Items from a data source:
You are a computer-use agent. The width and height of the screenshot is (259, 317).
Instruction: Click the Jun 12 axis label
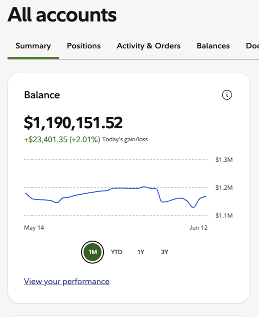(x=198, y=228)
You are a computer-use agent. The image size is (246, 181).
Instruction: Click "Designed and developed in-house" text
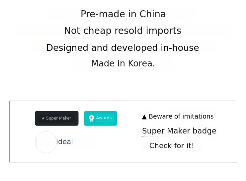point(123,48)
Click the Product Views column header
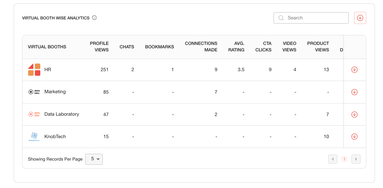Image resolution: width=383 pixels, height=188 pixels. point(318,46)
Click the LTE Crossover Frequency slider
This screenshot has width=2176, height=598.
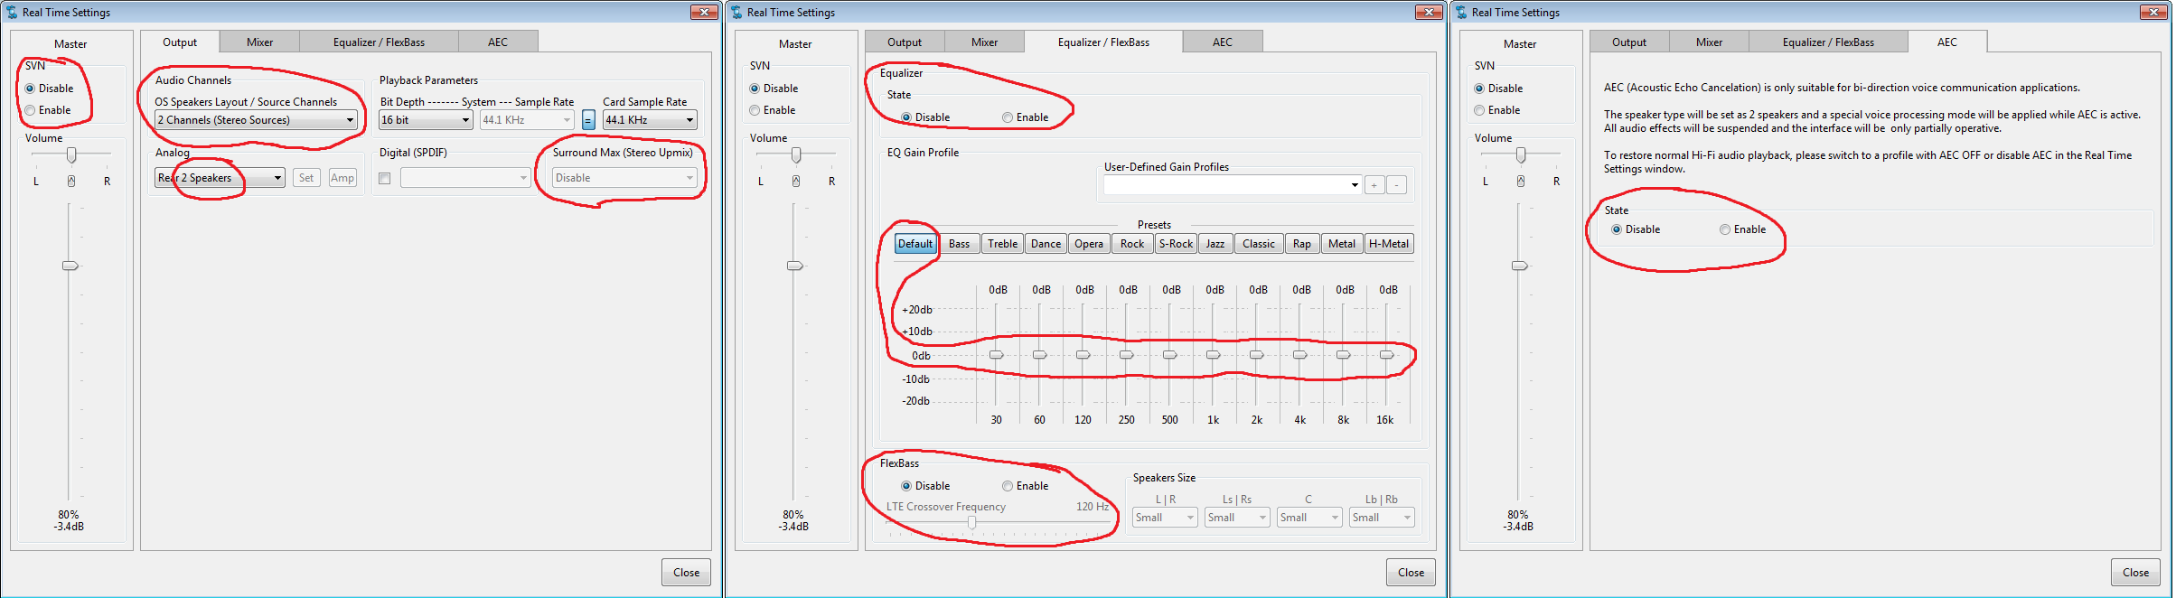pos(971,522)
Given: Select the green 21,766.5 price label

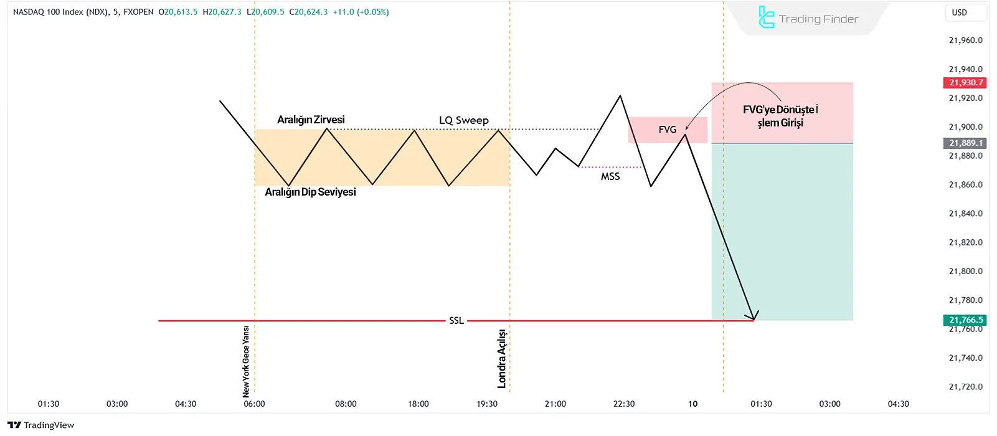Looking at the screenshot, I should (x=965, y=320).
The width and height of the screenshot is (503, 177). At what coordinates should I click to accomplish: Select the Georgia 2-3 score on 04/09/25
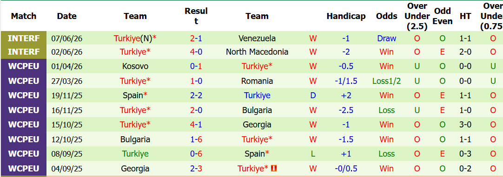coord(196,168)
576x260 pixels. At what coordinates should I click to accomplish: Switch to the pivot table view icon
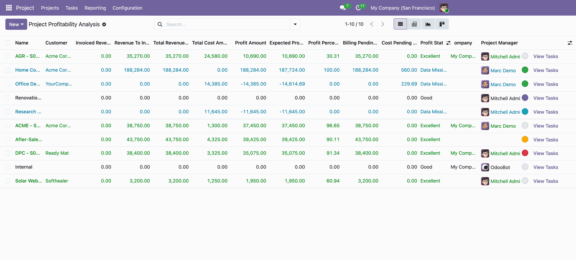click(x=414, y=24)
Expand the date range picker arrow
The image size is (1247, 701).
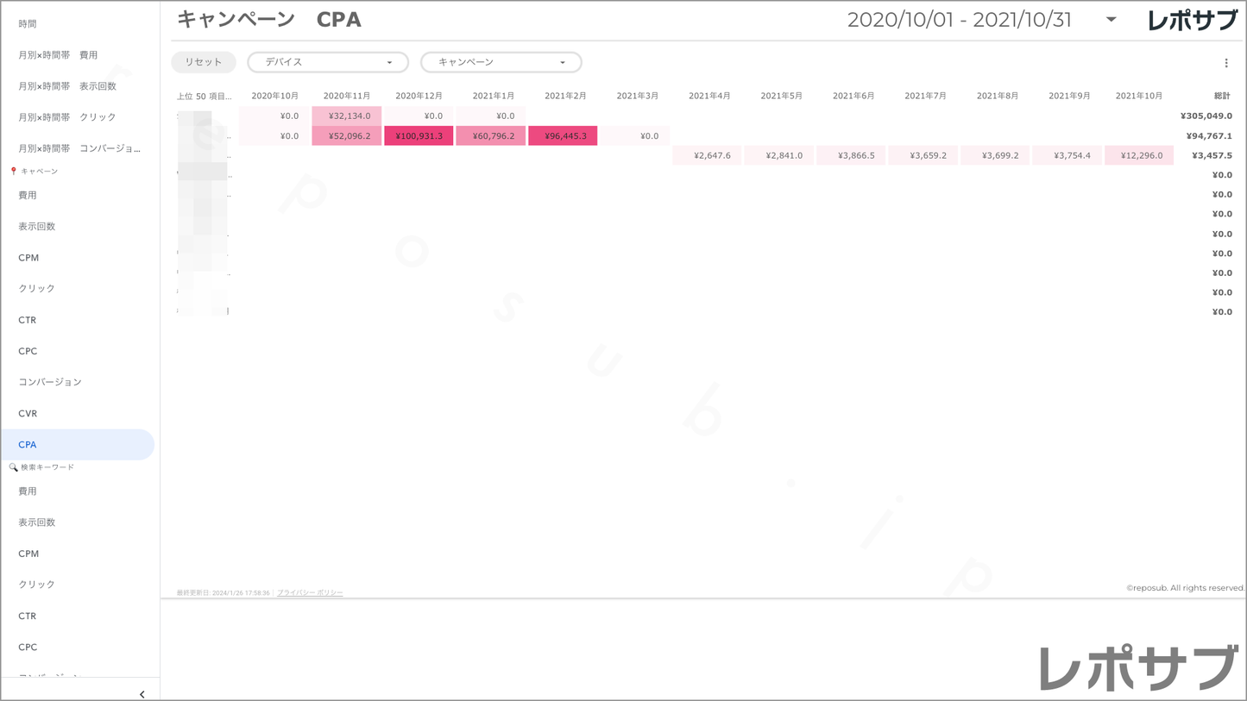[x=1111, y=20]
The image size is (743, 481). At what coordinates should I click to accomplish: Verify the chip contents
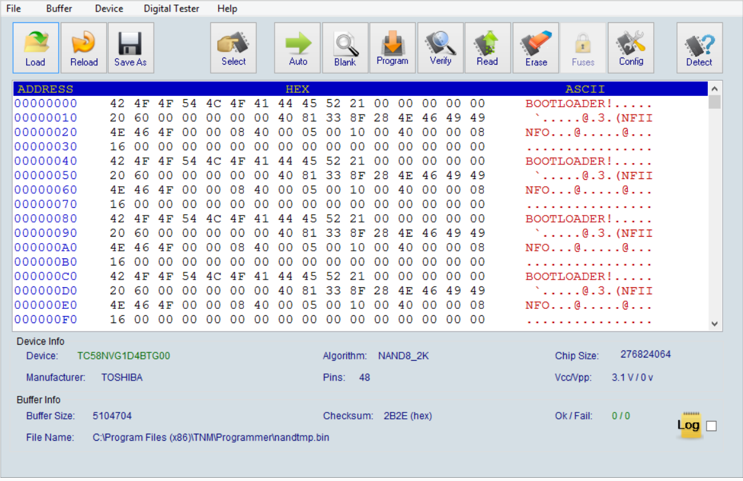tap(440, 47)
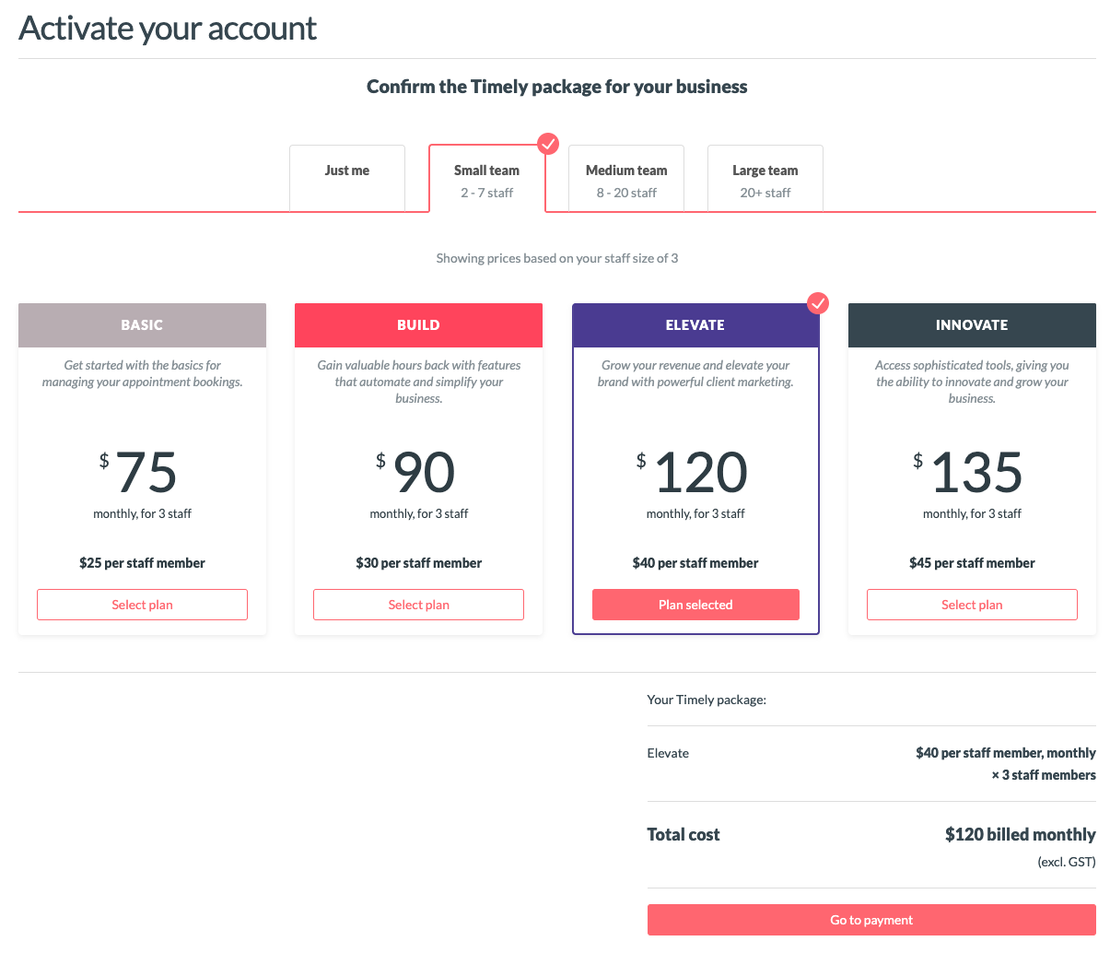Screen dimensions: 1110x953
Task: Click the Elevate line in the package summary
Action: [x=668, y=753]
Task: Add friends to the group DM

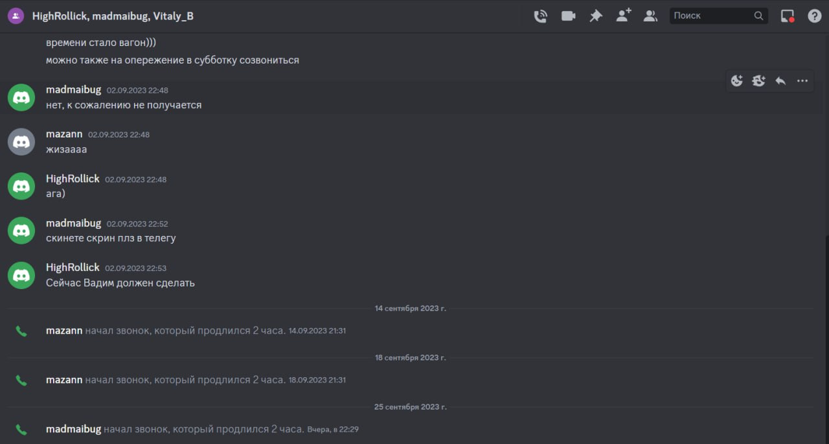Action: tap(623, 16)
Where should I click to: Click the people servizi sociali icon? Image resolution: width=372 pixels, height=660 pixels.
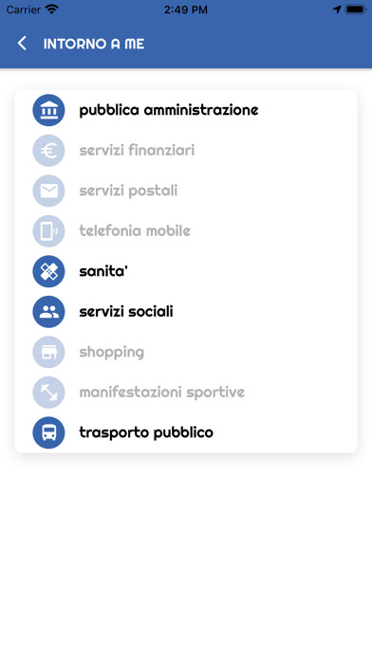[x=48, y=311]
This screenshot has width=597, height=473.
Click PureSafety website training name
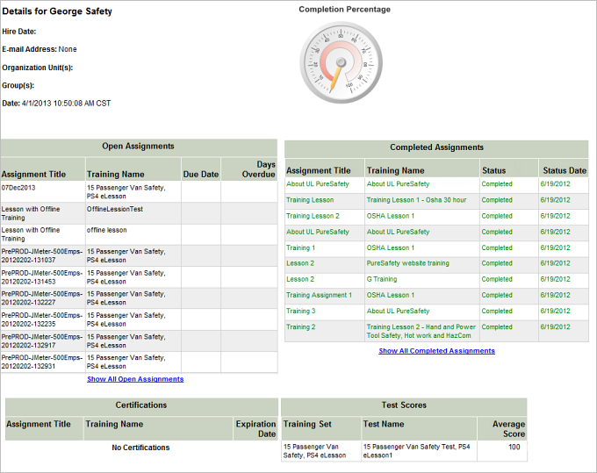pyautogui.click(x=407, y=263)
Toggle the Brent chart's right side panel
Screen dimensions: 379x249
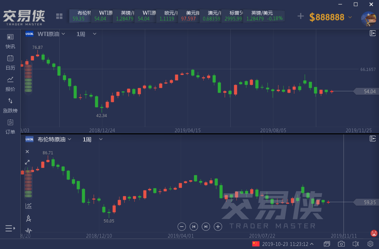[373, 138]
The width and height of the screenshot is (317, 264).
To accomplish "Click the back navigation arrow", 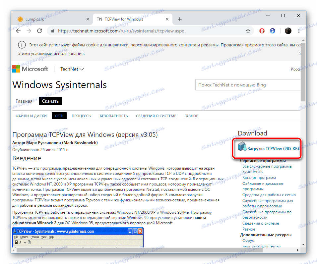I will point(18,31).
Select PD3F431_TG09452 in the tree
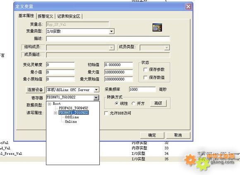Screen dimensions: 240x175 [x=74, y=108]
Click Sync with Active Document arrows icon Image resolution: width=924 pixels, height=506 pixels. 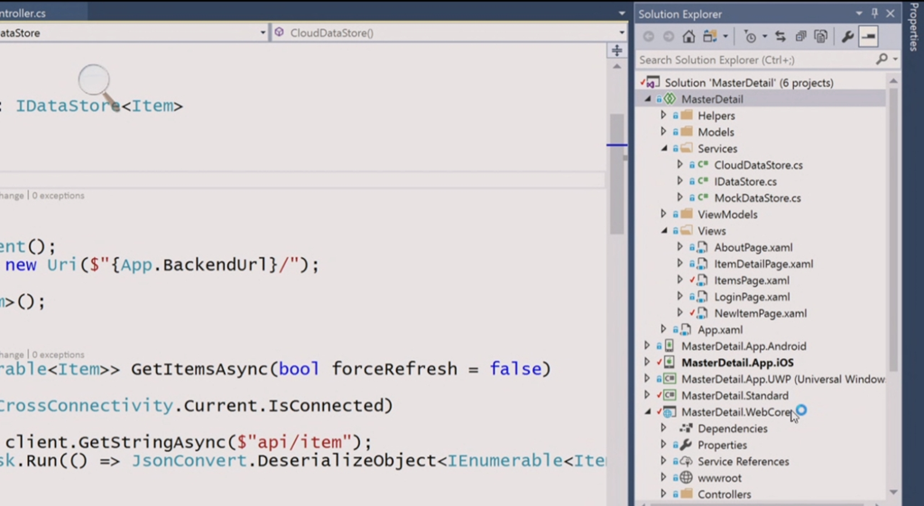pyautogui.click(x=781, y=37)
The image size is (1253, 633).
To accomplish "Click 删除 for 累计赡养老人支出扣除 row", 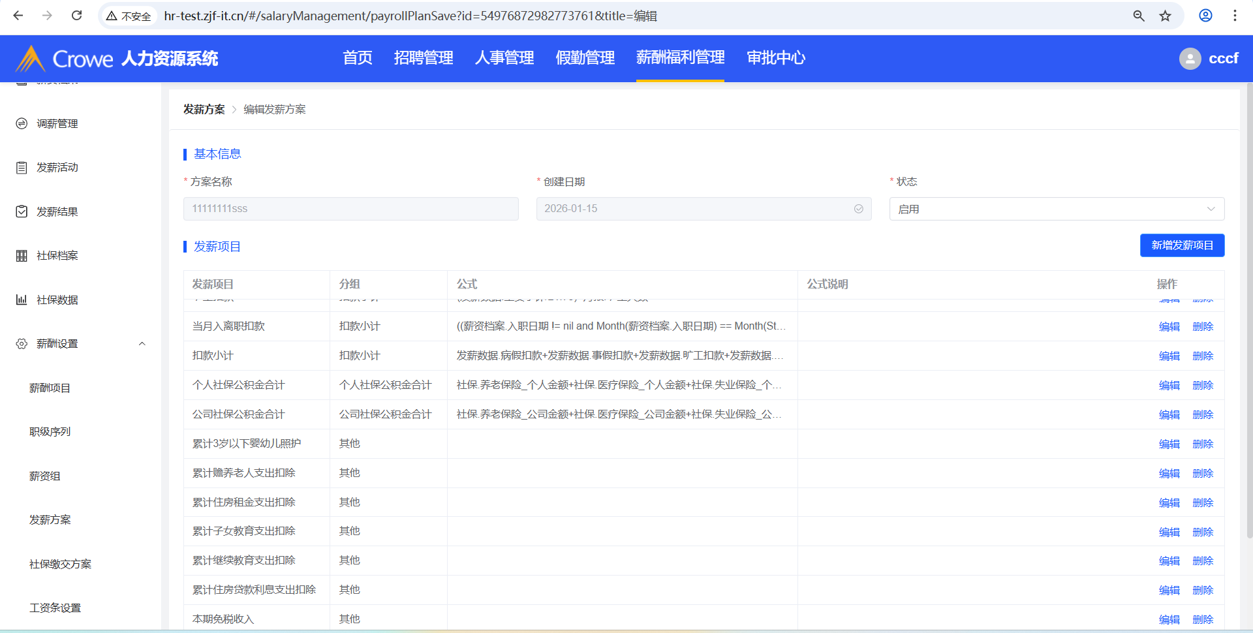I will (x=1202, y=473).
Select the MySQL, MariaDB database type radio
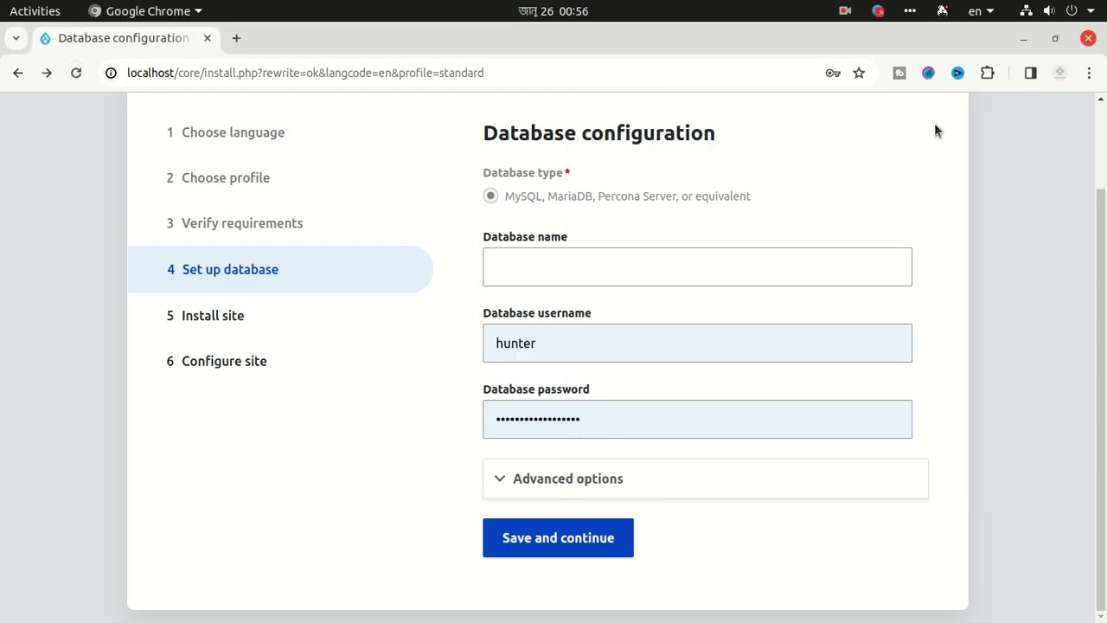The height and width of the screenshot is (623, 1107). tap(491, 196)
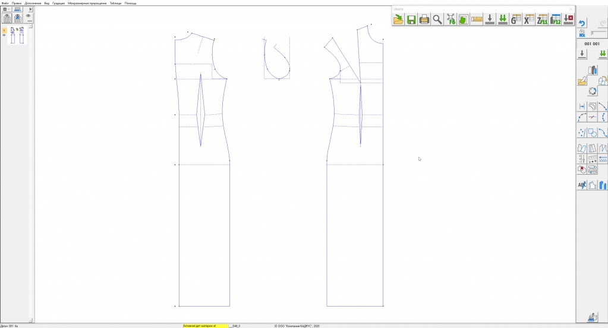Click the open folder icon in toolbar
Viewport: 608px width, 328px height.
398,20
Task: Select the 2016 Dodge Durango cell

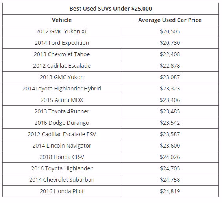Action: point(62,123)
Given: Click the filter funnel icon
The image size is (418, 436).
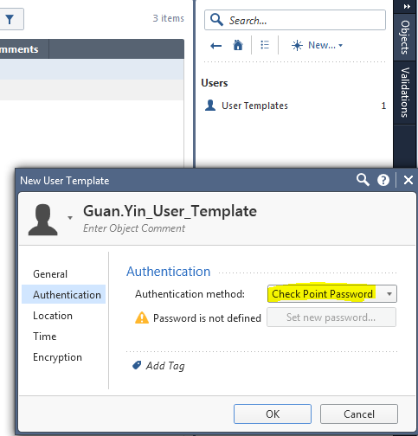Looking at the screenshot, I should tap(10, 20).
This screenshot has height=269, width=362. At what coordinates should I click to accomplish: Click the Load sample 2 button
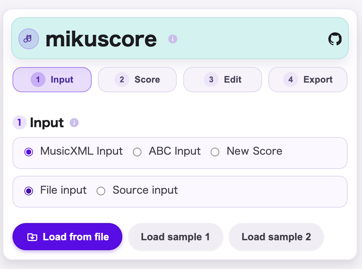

What you should do: Go through the data above and return each line containing the string "computer".

Solution to the problem:
You are a computer-use agent. The width and height of the screenshot is (259, 317).
You are a computer-use agent. The image size is (246, 181).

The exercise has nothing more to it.